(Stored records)
::::
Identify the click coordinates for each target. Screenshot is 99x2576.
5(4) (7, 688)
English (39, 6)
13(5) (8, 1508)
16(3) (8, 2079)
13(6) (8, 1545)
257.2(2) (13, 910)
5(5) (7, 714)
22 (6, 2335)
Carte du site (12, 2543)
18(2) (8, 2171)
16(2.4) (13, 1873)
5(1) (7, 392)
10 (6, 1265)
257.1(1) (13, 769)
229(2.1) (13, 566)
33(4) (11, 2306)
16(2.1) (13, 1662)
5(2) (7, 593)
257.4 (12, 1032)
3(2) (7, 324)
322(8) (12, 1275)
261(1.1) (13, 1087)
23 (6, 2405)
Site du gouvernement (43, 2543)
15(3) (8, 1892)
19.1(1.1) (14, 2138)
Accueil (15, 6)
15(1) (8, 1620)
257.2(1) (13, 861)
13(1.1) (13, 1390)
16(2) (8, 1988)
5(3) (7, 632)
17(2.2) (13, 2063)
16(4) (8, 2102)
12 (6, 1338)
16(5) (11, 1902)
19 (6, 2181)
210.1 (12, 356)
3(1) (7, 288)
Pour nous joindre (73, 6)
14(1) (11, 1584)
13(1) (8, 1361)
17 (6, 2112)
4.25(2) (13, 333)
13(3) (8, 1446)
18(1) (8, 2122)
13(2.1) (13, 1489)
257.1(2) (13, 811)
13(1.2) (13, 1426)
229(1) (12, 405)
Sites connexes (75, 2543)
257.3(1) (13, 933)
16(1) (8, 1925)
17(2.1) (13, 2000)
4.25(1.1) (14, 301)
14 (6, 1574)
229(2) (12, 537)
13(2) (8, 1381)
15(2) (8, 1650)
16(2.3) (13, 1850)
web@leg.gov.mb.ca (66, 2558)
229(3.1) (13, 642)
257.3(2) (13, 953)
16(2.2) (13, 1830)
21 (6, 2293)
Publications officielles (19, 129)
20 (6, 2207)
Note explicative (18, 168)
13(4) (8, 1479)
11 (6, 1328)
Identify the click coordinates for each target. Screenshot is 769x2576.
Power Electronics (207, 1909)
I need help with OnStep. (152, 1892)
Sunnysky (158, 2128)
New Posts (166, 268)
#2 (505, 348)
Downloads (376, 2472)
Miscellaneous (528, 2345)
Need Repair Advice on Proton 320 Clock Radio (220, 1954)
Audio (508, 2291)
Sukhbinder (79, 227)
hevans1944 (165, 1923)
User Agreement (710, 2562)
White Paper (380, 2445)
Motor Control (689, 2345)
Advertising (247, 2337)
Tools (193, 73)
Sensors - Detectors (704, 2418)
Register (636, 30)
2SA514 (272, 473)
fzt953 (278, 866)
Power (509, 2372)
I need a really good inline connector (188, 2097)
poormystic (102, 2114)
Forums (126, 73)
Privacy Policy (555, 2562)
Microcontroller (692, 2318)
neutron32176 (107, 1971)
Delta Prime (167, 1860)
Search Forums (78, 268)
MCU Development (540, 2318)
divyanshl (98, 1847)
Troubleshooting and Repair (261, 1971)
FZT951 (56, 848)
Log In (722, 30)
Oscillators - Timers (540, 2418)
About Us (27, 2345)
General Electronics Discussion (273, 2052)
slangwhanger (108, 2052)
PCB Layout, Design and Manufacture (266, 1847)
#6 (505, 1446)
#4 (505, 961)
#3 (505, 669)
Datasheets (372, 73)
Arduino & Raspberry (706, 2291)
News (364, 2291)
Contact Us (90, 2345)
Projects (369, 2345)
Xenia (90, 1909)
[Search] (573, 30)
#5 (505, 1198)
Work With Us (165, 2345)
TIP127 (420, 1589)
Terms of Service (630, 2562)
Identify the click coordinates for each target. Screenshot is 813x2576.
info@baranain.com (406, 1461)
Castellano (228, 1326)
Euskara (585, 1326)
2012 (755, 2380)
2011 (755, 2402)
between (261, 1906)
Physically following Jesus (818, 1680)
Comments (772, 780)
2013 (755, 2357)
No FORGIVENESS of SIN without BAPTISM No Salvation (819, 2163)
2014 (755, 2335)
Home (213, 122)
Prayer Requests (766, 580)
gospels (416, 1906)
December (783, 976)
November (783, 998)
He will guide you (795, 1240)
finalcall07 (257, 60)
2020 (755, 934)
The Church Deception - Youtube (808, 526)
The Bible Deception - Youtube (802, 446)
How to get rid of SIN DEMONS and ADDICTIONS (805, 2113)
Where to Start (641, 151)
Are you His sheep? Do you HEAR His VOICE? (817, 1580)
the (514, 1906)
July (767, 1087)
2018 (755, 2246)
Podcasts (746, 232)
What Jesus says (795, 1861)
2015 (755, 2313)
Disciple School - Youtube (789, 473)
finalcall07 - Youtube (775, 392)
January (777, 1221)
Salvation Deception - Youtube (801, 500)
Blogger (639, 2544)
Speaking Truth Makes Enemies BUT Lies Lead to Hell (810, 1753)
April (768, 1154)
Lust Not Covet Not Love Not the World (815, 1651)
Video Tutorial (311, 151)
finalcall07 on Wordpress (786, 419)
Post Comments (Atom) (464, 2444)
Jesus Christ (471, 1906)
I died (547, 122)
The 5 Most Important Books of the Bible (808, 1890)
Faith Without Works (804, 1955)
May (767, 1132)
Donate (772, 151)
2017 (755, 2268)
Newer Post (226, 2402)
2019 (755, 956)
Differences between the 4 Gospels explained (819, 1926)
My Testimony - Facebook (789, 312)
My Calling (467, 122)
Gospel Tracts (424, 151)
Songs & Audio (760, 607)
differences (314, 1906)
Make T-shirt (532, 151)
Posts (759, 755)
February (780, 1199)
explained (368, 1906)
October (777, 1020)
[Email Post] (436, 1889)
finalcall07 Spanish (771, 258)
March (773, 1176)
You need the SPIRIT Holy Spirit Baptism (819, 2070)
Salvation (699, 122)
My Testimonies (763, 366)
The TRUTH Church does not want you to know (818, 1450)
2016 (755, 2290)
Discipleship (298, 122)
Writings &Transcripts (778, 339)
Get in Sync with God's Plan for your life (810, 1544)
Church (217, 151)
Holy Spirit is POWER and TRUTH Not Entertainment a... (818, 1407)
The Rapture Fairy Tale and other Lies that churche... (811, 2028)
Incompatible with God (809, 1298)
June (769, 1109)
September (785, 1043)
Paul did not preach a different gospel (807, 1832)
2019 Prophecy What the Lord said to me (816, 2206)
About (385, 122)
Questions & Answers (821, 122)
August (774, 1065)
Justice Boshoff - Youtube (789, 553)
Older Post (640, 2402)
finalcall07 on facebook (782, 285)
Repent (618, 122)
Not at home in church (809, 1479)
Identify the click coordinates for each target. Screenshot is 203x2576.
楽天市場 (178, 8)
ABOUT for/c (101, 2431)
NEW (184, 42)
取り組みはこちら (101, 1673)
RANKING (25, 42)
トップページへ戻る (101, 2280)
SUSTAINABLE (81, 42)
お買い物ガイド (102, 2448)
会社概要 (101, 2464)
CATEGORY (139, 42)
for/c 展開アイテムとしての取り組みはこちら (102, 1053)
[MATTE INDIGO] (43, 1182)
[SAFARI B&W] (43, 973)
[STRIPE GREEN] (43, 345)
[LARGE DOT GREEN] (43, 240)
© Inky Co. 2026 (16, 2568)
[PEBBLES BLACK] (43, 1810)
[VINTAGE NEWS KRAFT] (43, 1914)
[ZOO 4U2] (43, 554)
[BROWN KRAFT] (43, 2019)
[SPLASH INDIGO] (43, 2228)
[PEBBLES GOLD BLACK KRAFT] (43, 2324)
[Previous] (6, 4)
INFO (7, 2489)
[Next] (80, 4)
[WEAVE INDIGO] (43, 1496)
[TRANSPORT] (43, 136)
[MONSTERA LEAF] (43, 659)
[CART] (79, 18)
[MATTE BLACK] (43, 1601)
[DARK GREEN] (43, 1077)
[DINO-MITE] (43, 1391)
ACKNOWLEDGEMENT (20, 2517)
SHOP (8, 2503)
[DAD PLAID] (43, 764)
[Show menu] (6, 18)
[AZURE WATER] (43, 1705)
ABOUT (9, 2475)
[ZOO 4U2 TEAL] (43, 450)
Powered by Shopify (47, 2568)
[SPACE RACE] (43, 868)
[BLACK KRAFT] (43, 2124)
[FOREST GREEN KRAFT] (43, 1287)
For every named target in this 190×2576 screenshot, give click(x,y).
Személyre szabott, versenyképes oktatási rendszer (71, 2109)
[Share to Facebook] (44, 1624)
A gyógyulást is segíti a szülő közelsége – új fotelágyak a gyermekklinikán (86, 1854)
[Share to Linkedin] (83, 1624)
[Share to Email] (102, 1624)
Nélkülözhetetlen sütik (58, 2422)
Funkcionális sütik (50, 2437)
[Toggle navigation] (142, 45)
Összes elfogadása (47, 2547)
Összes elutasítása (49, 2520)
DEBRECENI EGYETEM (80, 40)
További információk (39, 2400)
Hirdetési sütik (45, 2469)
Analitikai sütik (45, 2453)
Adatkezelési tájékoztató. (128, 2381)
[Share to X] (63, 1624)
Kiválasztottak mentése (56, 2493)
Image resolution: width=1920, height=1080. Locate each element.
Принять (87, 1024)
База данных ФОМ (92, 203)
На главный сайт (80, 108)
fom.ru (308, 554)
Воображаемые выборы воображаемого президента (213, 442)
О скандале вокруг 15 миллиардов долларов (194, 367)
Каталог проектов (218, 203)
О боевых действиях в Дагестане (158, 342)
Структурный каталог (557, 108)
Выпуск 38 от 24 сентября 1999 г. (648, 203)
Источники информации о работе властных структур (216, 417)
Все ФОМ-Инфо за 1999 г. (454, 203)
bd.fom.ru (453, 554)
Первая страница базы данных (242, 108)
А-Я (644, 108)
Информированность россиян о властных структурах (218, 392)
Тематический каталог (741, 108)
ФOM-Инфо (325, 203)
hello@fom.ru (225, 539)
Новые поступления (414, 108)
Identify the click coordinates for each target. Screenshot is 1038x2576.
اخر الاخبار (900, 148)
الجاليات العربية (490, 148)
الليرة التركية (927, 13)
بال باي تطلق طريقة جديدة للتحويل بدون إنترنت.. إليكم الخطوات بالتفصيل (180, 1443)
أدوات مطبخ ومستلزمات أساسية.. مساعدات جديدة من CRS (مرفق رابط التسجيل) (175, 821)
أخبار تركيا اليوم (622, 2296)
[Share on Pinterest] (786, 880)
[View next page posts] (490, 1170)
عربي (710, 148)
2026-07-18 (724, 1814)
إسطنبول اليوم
::::
EXERCISE REQUIREMENTS: Looking at the entries, work out how many lines include the word "властных" and give the number by itself.

EXERCISE RESPONSE: 2